[start of Given text]

The Everyman Rule

The Everyman Rule

Donald Trump has proven that while anyone can get elected to high office in America, there are real life consequences to elections, and intelligence and expertise count for something.

By David Todd McCarty | Wednesday, October 28, 2020

Just because anyone can be elected to public office in America doesn’t mean that everyone should. Intelligence is not a sign of elitism and ignorance is not the mark of the populist everyman. Those are just tropes that one group of wealthy elites throws at another group of wealthy elites, in order to rile the 99% and convince them to embrace one and despise the other. It’s an old trick.

Our founders had long, bitter arguments concerning the wisdom or follow of allowing the general public to get too close to actual decision making. Truth be told, most of them weren’t all that keen on allowing the unwashed masses from doing much of anything, but understood the need to incorporate the public into the political process to avoid popular uprisings that would endanger their ability to govern and therefore profit from their position. 

It wasn’t exactly the type of democratic romanticism we indulge in today. These were wealthy, white, male land-owners with a desire to become a new form of upper class without the oppressive yoke of the British monarchy robbing them of their hard-stolen profits. These were men with slaves arguing about God-given rights of liberty. They weren’t so much libertarian saints as much as budding entrepreneurs with a better sense of public relations.

If you look at the so-called populist message of Donald Trump and his ability to arouse anger and fear in a far too significant percentage of the population, you might begin to wonder if maybe the founders didn’t understand a little more about mob rule and the fragility of democracy than we give them credit for. If you allow for direct democracy, without any safeguards, you can end up with a demagogue that convinces a majority of the population to follow them despite obvious lies and conflicts of interest. The public, it turns out, isn’t that bright after all.

This is not a very “woke” position to take in 2020, when we assume everyone has inalienable rights and an equally valid opinion about even things they know nothing about. But there is the reality that 90% of Americans don’t follow, care about, or understand 99% of policy discussions concerning government. They are swayed by a few, technicolor issues that are either glorified or demonized, depending on which television network is profiting from selling them dishwasher detergent.

We don’t like to think that we are not part of the elite, and rightly so, since all too often, the elites are not smarter, more versed in government policy, with a deeper understanding of human behavior, or even a more advanced understanding of economic theory. They are merely rich.

But just because we seek greater equality in representation does not mean we should grab the dumbest girl in class and make her our leader because she has the best hair.

We need to come to grips in America with the idea that we should desire the best and the brightest to lead us. Smart people with good ideas, but who are not so egotistical to believe they have all the answers. This is one of the great paradoxes in America politics. The Dunning-Kruger effect where the dumbest guy overestimates their ability and so appears confidence, while the truly smart ones underestimate theirs and so appear unsure of themselves. In our stupid television-addled brains, we choose the confident, pretty, stupid one and kick sand in the face of the brilliant nerd who knows there is no single answer.

One of the more pervasive fallacies of the conservative right in America is the myth of the successful businessman politician. The idea that if you are successful in business, you possess the right skillset to be successful in government. That achieving financial success in business is the same as understanding economics. This is all patently false and illustrates a fundamental misunderstanding of public policy and economics.

[end of Given text]
[start of Information given]

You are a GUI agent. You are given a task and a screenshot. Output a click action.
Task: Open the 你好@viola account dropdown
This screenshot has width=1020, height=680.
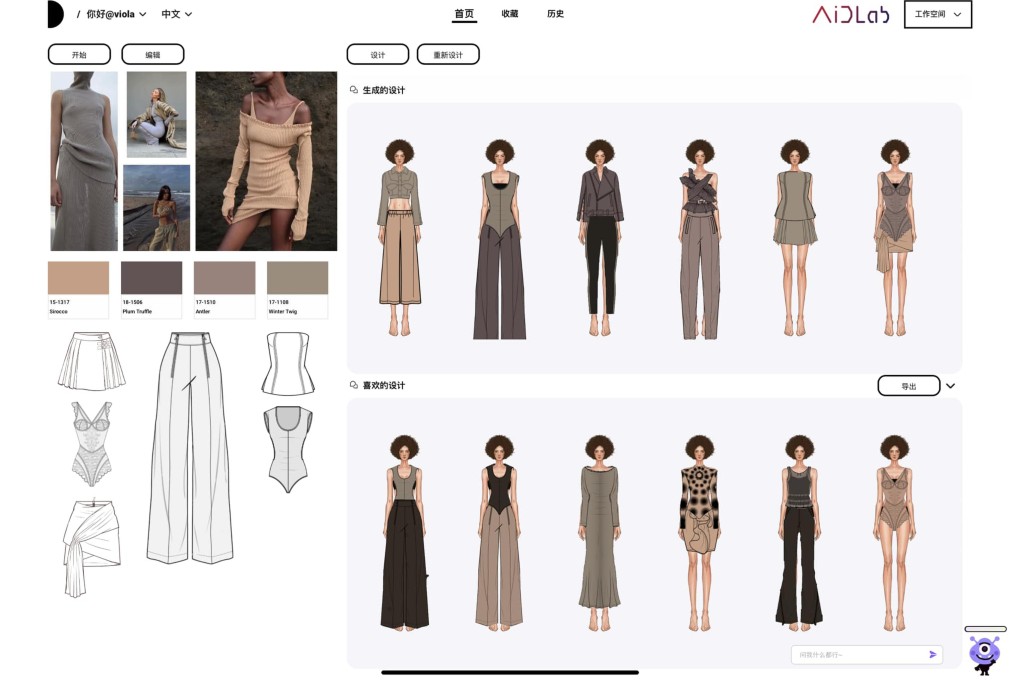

[end of Information given]
[start of Information given]

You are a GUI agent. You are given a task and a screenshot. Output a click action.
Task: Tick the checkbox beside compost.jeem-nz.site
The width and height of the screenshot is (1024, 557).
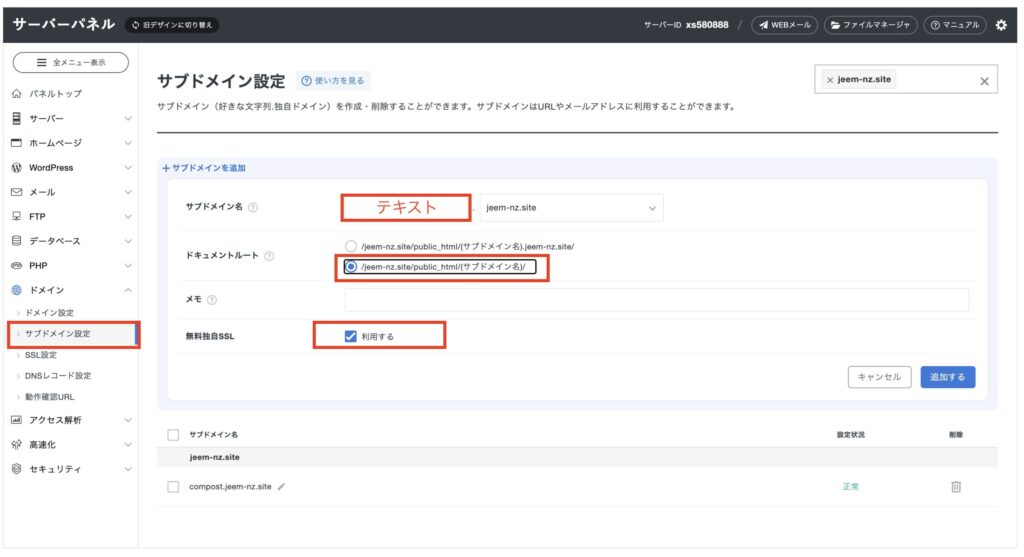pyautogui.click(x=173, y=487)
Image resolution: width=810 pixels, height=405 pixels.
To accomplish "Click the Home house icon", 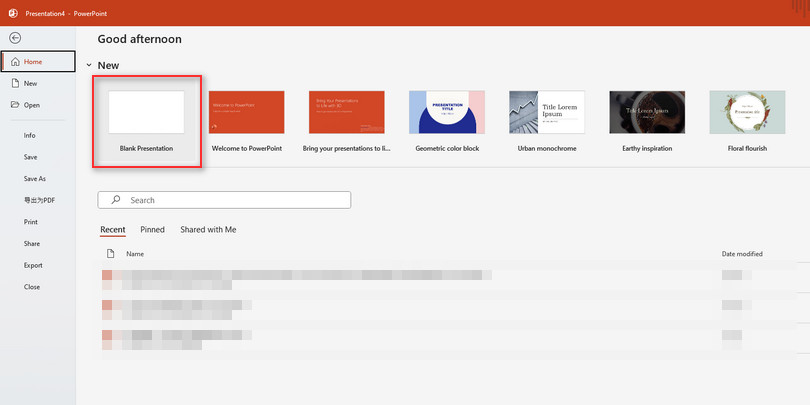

[end of Information given]
[start of Information given]

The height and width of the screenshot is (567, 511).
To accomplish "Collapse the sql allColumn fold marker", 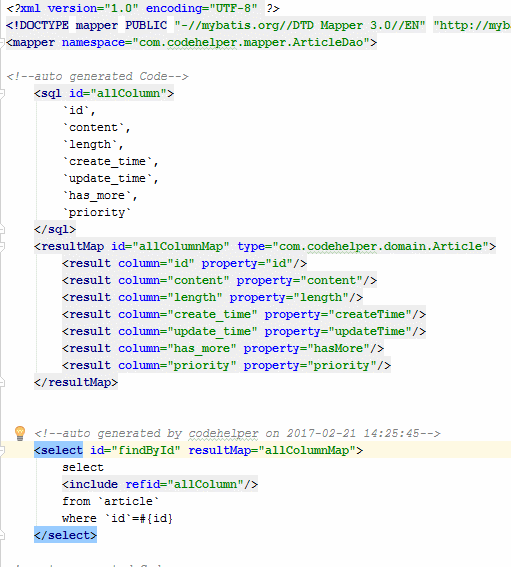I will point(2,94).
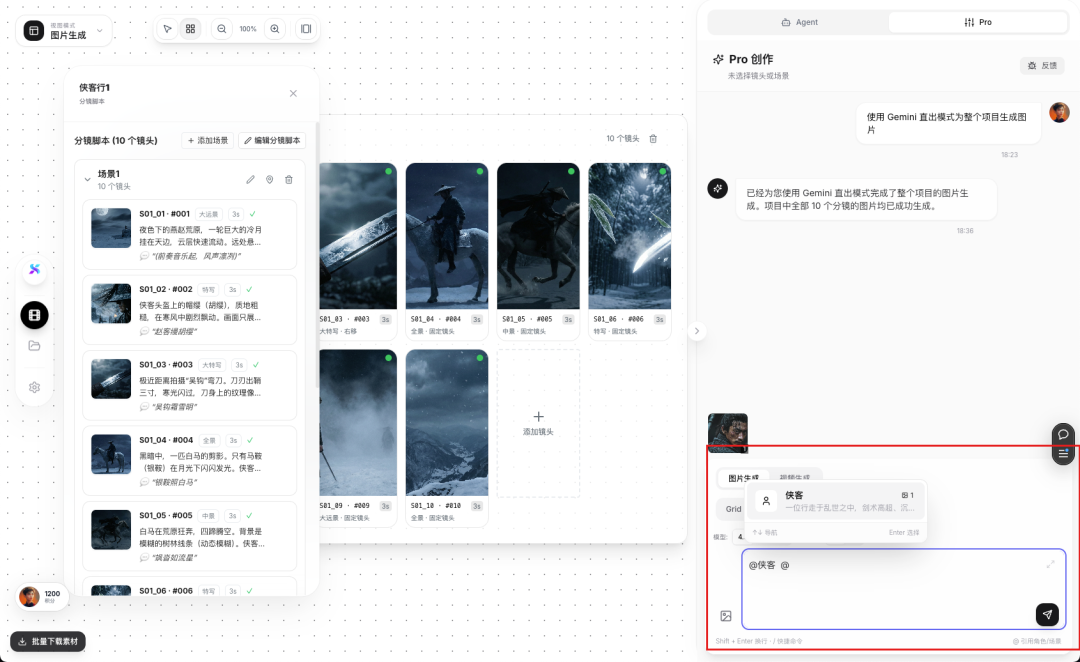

[end of Information given]

Copy out the passage of the Everyman Rule essay between "Donald Trump has" and "an old trick.", inclusive.

Donald Trump has proven that while anyone can get elected to high office in America, there are real life consequences to elections, and intelligence and expertise count for something.

By David Todd McCarty | Wednesday, October 28, 2020

Just because anyone can be elected to public office in America doesn’t mean that everyone should. Intelligence is not a sign of elitism and ignorance is not the mark of the populist everyman. Those are just tropes that one group of wealthy elites throws at another group of wealthy elites, in order to rile the 99% and convince them to embrace one and despise the other. It’s an old trick.